The `get_token_match_result()` requires 2 parameter, the `align_result` which is the direct return value from the previous three alignment functions, and an optional parameter `partial_bound` which must be the same as the `partial_bound` used in `align()` function. 

```python
hypothesis = "ok I am a fish. Are you? Hello there. How are you? ok"
reference = [
        ["A", "I am a fish. "],
        ["B", "okay. "],
        ["C", "Are you? "],
        ["D", "Hello there. "],
        ["E", "How are you? "]
]
align_result = align.align(hypothesis, reference)
token_match_result = align.get_token_match_result(align_result)
print(token_match_result)
```

The return value is a list of strings that shows the token matching result and can either be fully match, partially match, mismatch, or gap.

```python
# possible output for get_token_match_result()
['mismatch', 'fully match', 'fully match', 'fully match', 'fully match', 'fully match', 'fully match', 'fully match', 'fully match', 'fully match', 'fully match', 'fully match', 'gap']
```

### Retrieve mapping from reference to hypothesis

Based on the alignment result, this tool provide function to retrieve the mapping from each token in the reference sequences to the hypothesis sequence.
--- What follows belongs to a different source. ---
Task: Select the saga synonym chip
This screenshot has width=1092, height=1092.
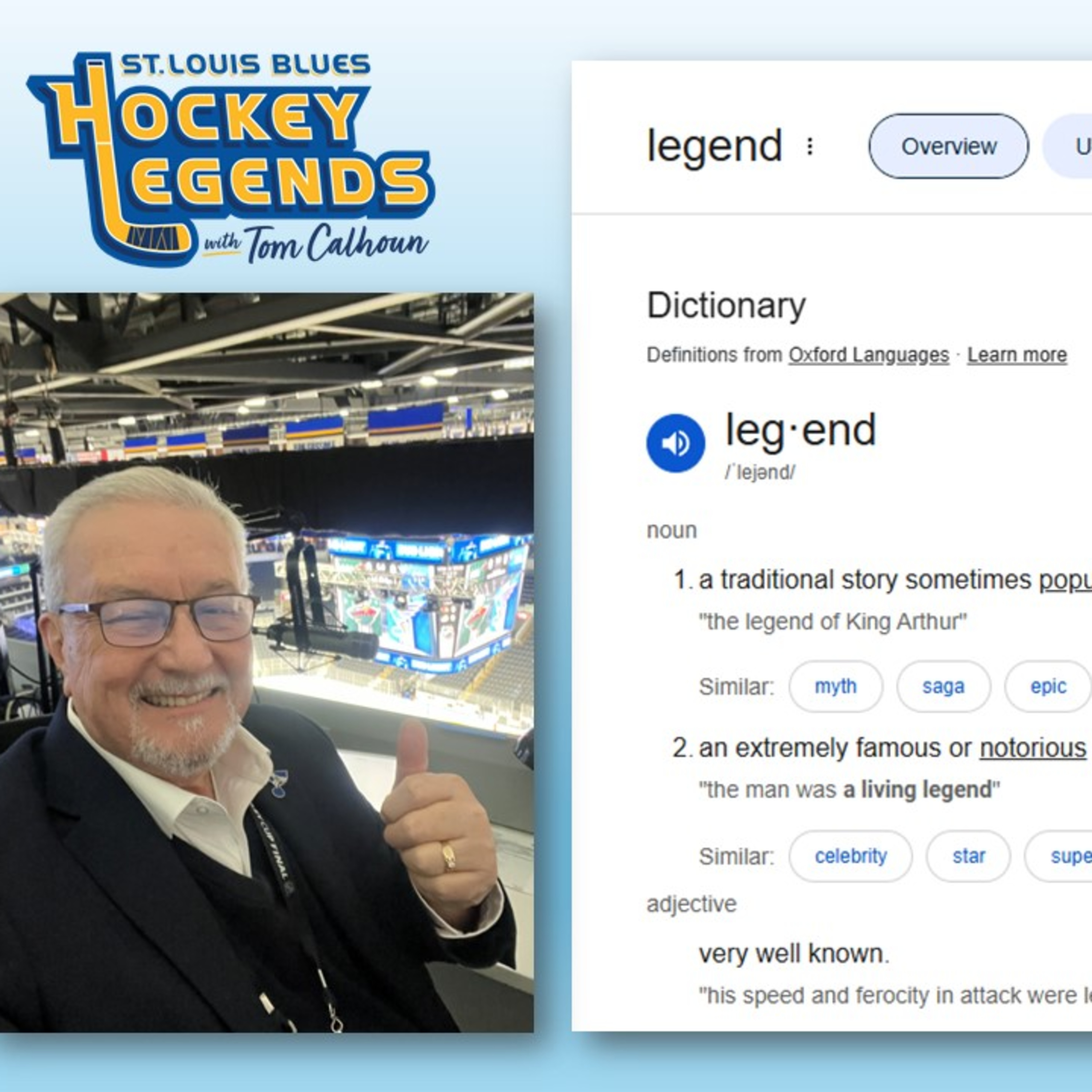Action: tap(943, 686)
Each index shows the relative position (index) in the hypothesis sequence of the non-gap token (fully match, partially match, or mismatch) from the separated reference sequences. If the index is -1, it means that the current token does not aligned to any token in the hypothesis (align to a gap).
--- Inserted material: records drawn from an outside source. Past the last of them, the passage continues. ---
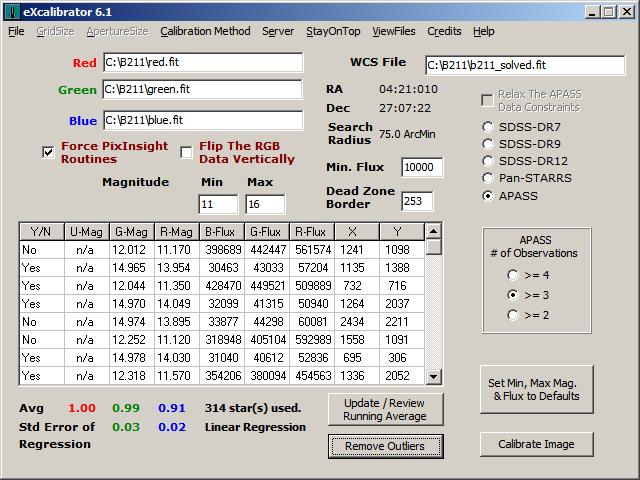Open the Calibration Method menu
Viewport: 640px width, 480px height.
click(205, 31)
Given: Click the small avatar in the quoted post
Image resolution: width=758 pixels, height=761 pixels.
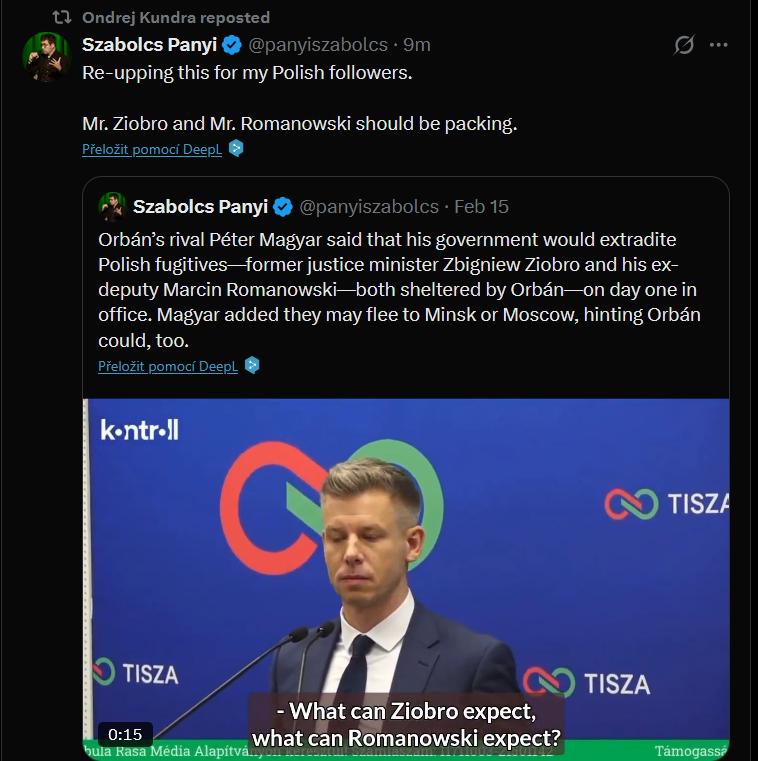Looking at the screenshot, I should pos(111,207).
To achieve this, use function `get_align_indices()`. This function requires one parameter, the `align_result` which is the direct return value from the previous `align()` function. 

```python
hypothesis = "ok I am a fish. Are you? Hello there. How are you? ok"
reference = [
        ["A", "I am a fish. "],
        ["B", "okay. "],
        ["C", "Are you? "],
        ["D", "Hello there. "],
        ["E", "How are you? "]
]
align_result = align.align(hypothesis, reference)
align_indices = align.get_token_match_result(align_result)
print(align_indices)
```

The return value is a dictionary containing list of integers that shows the mapping between tokens from separated reference to hypothesis. The integers are the indices of the tokens in reference sequence map to the hypothesis sequence (for example, the first token in sequence “C” is mapped to the token in hypothesis with index 5).

```python
# possible output
{
    'A': [1, 2, 3, 4], 
    'B': [0], 
    'C': [5, 6], 
    'D': [7, 8], 
    'E': [9, 10, 11]
}
```

## Troubleshooting
This package currently only supports Windows 10/11 x86_64, Linux x86_64 (tested with Ubuntu 22.04), and macOS (M-series processor or Intel processor). 

If you encounter any issues while using Align4d, try the following:

1. Make sure you have installed Python version 3.10 or 3.11.
2. Make sure you have installed the latest version of Align4d.
3. Check the input data to make sure it is in the correct format.
    1. All the input strings must be encoded in the utf-8 format.